GIVEN RECORDS section start

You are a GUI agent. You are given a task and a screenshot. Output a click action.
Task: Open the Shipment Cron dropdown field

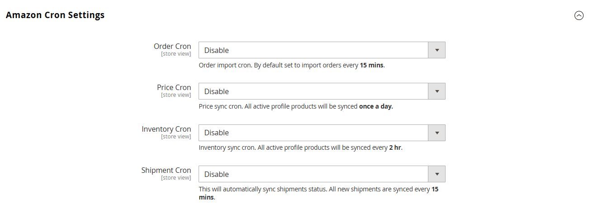pos(313,174)
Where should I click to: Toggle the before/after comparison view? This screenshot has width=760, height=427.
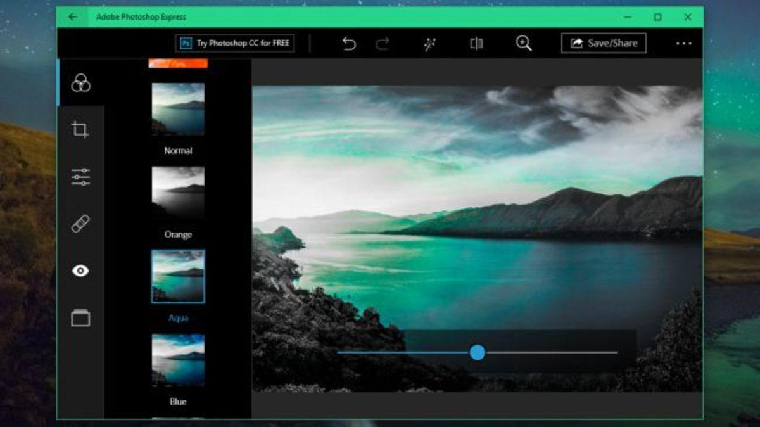click(477, 43)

GIVEN RECORDS section end

### TASK OBJECTIVE:
No pictures belong in the copy: reproduce exactly the lines above from the one that contains "Where should I" through the last line of the entries.

### FINISHED EXERCISE:
Where should I click to: Toggle the before/after comparison view? This screenshot has width=760, height=427.
click(477, 43)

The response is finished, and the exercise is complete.